TASK INSTRUCTIONS. Please transcribe each of the items below word for word, with no changes.
··· RECORD EXCERPTS ···
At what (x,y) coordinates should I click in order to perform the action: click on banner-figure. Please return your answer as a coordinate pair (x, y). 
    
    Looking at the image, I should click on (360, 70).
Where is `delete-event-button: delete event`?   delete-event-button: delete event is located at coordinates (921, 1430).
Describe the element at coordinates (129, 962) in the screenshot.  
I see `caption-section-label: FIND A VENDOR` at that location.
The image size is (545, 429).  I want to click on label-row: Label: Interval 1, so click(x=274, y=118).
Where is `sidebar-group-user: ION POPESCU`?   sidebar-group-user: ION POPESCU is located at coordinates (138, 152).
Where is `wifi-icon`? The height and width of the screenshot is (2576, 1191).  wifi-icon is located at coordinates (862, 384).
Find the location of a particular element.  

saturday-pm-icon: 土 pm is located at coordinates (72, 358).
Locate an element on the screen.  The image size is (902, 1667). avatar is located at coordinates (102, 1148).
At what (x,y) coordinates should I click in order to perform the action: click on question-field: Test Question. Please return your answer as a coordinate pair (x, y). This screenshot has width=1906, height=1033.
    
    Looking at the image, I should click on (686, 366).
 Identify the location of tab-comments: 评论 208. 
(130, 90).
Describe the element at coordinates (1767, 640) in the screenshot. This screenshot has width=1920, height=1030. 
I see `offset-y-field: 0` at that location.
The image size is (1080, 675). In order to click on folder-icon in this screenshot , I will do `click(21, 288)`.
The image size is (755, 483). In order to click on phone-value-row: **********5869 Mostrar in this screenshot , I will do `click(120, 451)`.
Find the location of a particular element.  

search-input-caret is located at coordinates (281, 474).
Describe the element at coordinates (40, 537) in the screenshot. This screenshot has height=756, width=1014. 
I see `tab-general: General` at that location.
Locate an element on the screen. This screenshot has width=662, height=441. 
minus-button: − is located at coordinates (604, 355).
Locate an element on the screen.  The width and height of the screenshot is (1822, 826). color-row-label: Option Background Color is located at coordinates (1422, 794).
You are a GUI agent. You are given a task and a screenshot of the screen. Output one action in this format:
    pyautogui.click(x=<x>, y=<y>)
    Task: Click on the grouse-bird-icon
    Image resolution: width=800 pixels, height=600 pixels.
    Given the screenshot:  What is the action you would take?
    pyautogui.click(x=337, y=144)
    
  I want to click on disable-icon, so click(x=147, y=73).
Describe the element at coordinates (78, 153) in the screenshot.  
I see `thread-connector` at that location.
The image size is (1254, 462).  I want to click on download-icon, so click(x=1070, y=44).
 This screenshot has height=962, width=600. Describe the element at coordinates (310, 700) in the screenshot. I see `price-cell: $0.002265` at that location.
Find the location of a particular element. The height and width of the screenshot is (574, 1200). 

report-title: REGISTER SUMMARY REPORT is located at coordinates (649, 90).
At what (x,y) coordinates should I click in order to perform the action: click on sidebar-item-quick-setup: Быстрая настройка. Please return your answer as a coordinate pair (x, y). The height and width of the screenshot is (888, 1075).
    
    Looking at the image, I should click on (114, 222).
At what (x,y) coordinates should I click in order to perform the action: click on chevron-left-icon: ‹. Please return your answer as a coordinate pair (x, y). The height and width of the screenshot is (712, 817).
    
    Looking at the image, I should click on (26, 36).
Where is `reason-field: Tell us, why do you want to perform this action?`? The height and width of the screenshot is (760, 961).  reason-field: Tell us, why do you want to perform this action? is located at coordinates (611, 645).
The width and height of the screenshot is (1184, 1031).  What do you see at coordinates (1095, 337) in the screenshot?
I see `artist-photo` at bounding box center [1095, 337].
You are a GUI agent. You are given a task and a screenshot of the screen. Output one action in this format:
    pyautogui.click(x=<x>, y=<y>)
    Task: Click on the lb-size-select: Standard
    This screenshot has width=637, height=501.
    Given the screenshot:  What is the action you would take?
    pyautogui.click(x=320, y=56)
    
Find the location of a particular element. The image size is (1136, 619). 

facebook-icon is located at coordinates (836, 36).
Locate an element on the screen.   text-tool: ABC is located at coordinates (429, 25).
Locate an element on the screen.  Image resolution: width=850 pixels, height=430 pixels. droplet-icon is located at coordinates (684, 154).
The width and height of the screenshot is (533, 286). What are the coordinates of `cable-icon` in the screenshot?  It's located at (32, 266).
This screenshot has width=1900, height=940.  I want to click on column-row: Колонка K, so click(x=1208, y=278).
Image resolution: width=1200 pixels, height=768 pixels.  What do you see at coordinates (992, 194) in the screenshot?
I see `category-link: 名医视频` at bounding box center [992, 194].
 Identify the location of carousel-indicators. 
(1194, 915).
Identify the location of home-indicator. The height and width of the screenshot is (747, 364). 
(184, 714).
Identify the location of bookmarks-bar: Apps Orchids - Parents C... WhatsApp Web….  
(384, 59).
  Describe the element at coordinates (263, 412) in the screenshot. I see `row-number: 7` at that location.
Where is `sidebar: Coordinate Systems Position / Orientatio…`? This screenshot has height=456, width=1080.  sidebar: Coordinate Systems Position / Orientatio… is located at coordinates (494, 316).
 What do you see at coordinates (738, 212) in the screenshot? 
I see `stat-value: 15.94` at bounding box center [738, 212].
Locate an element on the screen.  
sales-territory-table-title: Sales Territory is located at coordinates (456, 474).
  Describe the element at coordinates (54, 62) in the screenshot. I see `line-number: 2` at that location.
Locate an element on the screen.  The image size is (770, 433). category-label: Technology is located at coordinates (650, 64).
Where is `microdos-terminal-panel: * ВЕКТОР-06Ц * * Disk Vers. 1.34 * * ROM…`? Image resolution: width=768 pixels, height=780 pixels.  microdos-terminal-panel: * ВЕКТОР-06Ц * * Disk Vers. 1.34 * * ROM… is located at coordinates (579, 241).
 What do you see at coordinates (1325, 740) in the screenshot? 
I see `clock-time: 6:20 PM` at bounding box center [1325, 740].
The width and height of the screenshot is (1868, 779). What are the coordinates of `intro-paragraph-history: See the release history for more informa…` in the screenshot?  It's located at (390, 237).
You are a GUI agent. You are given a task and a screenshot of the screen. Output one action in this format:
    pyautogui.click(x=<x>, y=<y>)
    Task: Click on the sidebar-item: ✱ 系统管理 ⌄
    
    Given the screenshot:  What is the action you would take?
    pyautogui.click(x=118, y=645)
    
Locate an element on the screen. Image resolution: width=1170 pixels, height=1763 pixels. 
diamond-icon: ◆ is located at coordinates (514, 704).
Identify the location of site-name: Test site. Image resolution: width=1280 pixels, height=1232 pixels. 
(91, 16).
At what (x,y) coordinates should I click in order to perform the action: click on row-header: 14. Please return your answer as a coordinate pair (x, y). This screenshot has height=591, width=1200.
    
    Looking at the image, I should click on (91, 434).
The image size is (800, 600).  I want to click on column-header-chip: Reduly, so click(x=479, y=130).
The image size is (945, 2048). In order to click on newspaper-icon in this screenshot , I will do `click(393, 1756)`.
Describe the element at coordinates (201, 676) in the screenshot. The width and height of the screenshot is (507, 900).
···
TASK ANSWER.
At what (x,y) coordinates should I click in order to perform the action: click on banner-figure. Please return your answer as a coordinate pair (x, y). 
    
    Looking at the image, I should click on (360, 70).
Where is `delete-event-button: delete event`?   delete-event-button: delete event is located at coordinates (921, 1430).
Describe the element at coordinates (129, 962) in the screenshot.  
I see `caption-section-label: FIND A VENDOR` at that location.
The image size is (545, 429).  I want to click on label-row: Label: Interval 1, so click(x=274, y=118).
Where is `sidebar-group-user: ION POPESCU`?   sidebar-group-user: ION POPESCU is located at coordinates (138, 152).
Where is `wifi-icon`? The height and width of the screenshot is (2576, 1191).  wifi-icon is located at coordinates (862, 384).
Find the location of a particular element.  

saturday-pm-icon: 土 pm is located at coordinates (72, 358).
Locate an element on the screen.  The image size is (902, 1667). avatar is located at coordinates (102, 1148).
At what (x,y) coordinates should I click in order to perform the action: click on question-field: Test Question. Please return your answer as a coordinate pair (x, y). This screenshot has width=1906, height=1033.
    
    Looking at the image, I should click on (686, 366).
 Identify the location of tab-comments: 评论 208. 
(130, 90).
Describe the element at coordinates (1767, 640) in the screenshot. This screenshot has width=1920, height=1030. 
I see `offset-y-field: 0` at that location.
The image size is (1080, 675). In order to click on folder-icon in this screenshot , I will do `click(21, 288)`.
The image size is (755, 483). In order to click on phone-value-row: **********5869 Mostrar in this screenshot , I will do `click(120, 451)`.
Find the location of a particular element.  

search-input-caret is located at coordinates (281, 474).
Describe the element at coordinates (40, 537) in the screenshot. This screenshot has height=756, width=1014. 
I see `tab-general: General` at that location.
Locate an element on the screen. This screenshot has width=662, height=441. 
minus-button: − is located at coordinates (604, 355).
Locate an element on the screen.  The width and height of the screenshot is (1822, 826). color-row-label: Option Background Color is located at coordinates (1422, 794).
You are a GUI agent. You are given a task and a screenshot of the screen. Output one action in this format:
    pyautogui.click(x=<x>, y=<y>)
    Task: Click on the grouse-bird-icon
    Image resolution: width=800 pixels, height=600 pixels.
    Given the screenshot:  What is the action you would take?
    pyautogui.click(x=337, y=144)
    
  I want to click on disable-icon, so click(x=147, y=73).
Describe the element at coordinates (78, 153) in the screenshot.  
I see `thread-connector` at that location.
The image size is (1254, 462).  I want to click on download-icon, so click(x=1070, y=44).
 This screenshot has height=962, width=600. Describe the element at coordinates (310, 700) in the screenshot. I see `price-cell: $0.002265` at that location.
Find the location of a particular element. The height and width of the screenshot is (574, 1200). 

report-title: REGISTER SUMMARY REPORT is located at coordinates (649, 90).
At what (x,y) coordinates should I click in order to perform the action: click on sidebar-item-quick-setup: Быстрая настройка. Please return your answer as a coordinate pair (x, y). The height and width of the screenshot is (888, 1075).
    
    Looking at the image, I should click on (114, 222).
At what (x,y) coordinates should I click in order to perform the action: click on chevron-left-icon: ‹. Please return your answer as a coordinate pair (x, y). The height and width of the screenshot is (712, 817).
    
    Looking at the image, I should click on (26, 36).
Where is `reason-field: Tell us, why do you want to perform this action?`? The height and width of the screenshot is (760, 961).  reason-field: Tell us, why do you want to perform this action? is located at coordinates (611, 645).
The width and height of the screenshot is (1184, 1031).  What do you see at coordinates (1095, 337) in the screenshot?
I see `artist-photo` at bounding box center [1095, 337].
You are a GUI agent. You are given a task and a screenshot of the screen. Output one action in this format:
    pyautogui.click(x=<x>, y=<y>)
    Task: Click on the lb-size-select: Standard
    This screenshot has width=637, height=501.
    Given the screenshot:  What is the action you would take?
    pyautogui.click(x=320, y=56)
    
Find the location of a particular element. The image size is (1136, 619). 

facebook-icon is located at coordinates (836, 36).
Locate an element on the screen.   text-tool: ABC is located at coordinates (429, 25).
Locate an element on the screen.  Image resolution: width=850 pixels, height=430 pixels. droplet-icon is located at coordinates (684, 154).
The width and height of the screenshot is (533, 286). What are the coordinates of `cable-icon` in the screenshot?  It's located at (32, 266).
This screenshot has width=1900, height=940.  I want to click on column-row: Колонка K, so click(x=1208, y=278).
Image resolution: width=1200 pixels, height=768 pixels.  What do you see at coordinates (992, 194) in the screenshot?
I see `category-link: 名医视频` at bounding box center [992, 194].
 Identify the location of carousel-indicators. 
(1194, 915).
Identify the location of home-indicator. The height and width of the screenshot is (747, 364). 
(184, 714).
Identify the location of bookmarks-bar: Apps Orchids - Parents C... WhatsApp Web….  
(384, 59).
  Describe the element at coordinates (263, 412) in the screenshot. I see `row-number: 7` at that location.
Where is `sidebar: Coordinate Systems Position / Orientatio…`? This screenshot has height=456, width=1080.  sidebar: Coordinate Systems Position / Orientatio… is located at coordinates (494, 316).
 What do you see at coordinates (738, 212) in the screenshot? 
I see `stat-value: 15.94` at bounding box center [738, 212].
Locate an element on the screen.  
sales-territory-table-title: Sales Territory is located at coordinates (456, 474).
  Describe the element at coordinates (54, 62) in the screenshot. I see `line-number: 2` at that location.
Locate an element on the screen.  The image size is (770, 433). category-label: Technology is located at coordinates (650, 64).
Where is `microdos-terminal-panel: * ВЕКТОР-06Ц * * Disk Vers. 1.34 * * ROM…`? Image resolution: width=768 pixels, height=780 pixels.  microdos-terminal-panel: * ВЕКТОР-06Ц * * Disk Vers. 1.34 * * ROM… is located at coordinates (579, 241).
 What do you see at coordinates (1325, 740) in the screenshot? 
I see `clock-time: 6:20 PM` at bounding box center [1325, 740].
The width and height of the screenshot is (1868, 779). What are the coordinates of `intro-paragraph-history: See the release history for more informa…` in the screenshot?  It's located at (390, 237).
You are a GUI agent. You are given a task and a screenshot of the screen. Output one action in this format:
    pyautogui.click(x=<x>, y=<y>)
    Task: Click on the sidebar-item: ✱ 系统管理 ⌄
    
    Given the screenshot:  What is the action you would take?
    pyautogui.click(x=118, y=645)
    
Locate an element on the screen. Image resolution: width=1170 pixels, height=1763 pixels. 
diamond-icon: ◆ is located at coordinates (514, 704).
Identify the location of site-name: Test site. Image resolution: width=1280 pixels, height=1232 pixels. 
(91, 16).
At what (x,y) coordinates should I click in order to perform the action: click on row-header: 14. Please return your answer as a coordinate pair (x, y). This screenshot has height=591, width=1200.
    
    Looking at the image, I should click on (91, 434).
The image size is (800, 600).  I want to click on column-header-chip: Reduly, so click(x=479, y=130).
The image size is (945, 2048). In order to click on newspaper-icon in this screenshot , I will do `click(393, 1756)`.
Describe the element at coordinates (201, 676) in the screenshot. The width and height of the screenshot is (507, 900).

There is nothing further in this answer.